[start of SELECTED PASSAGE]

Question

I am thinking about this integral
(x^2)*(sqrt (x^2+16))🔍
Can I rationalize it?
***
One more question about Ostogradski formulas -does it exist his formula for integrals such is
(ax^3+bx^2+cx+d)(sqrt...)+λ/(sqrt..)...?

Answer 1

Did you try a trig sub?

Answer 2

first one works great using trig sub

Answer 3

Yes, I take x=4tgt but I can't finish .😕

Answer 4

\[\begin{align*}\int x^2\sqrt{x^2+16}\,\mathrm{d}x&=\int (4\tan t)^2\sqrt{(4\tan t)^2+4^2}\,\mathrm{d}t\\[1ex]
&=16\sqrt{16}\int\tan^2t\sqrt{\tan^2t+1}\,\mathrm{d}t\\[1ex]
&=64\int \tan^2t\sec t\,\mathrm{d}t&(*)
\end{align*}\](\((*)\) for valid \(t\))

Hint: If you can integrate \(\sec^3t\), the rest should be easy.

[end of SELECTED PASSAGE]
[start of MATERIAL]

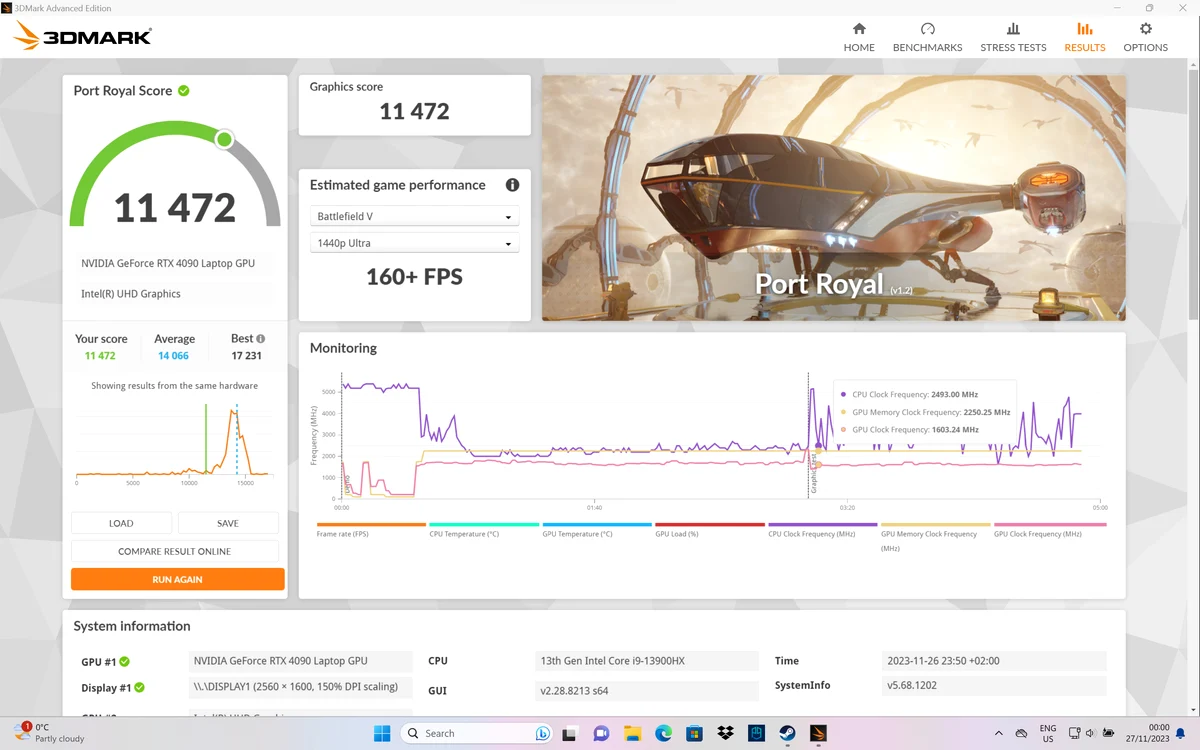Click the Port Royal benchmark thumbnail image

[end of MATERIAL]

> INSTRUCTIONS
a - In the integral thread, can you reproduce word for word the part that opens with the words containing "Yes, I take" and closes with "for valid \(t\))"?
b - Does each statement below agree with the integral thread? Answer yes or no for each, quoting the words from the thread that decide it: (i) The person who raises the first integral asks whether it can be rationalized. (ii) The person who raised the integral substitutes x = 4 sin t. (iii) One reply says a trig substitution works well for the first integral.

> PER-TASK OUTPUTS
a -
Yes, I take x=4tgt but I can't finish .😕

Answer 4

\[\begin{align*}\int x^2\sqrt{x^2+16}\,\mathrm{d}x&=\int (4\tan t)^2\sqrt{(4\tan t)^2+4^2}\,\mathrm{d}t\\[1ex]
&=16\sqrt{16}\int\tan^2t\sqrt{\tan^2t+1}\,\mathrm{d}t\\[1ex]
&=64\int \tan^2t\sec t\,\mathrm{d}t&(*)
\end{align*}\](\((*)\) for valid \(t\))

b -
(i) Yes: "Can I rationalize it?"
(ii) No: "I take x=4tgt but I can't finish"
(iii) Yes: "first one works great using trig sub"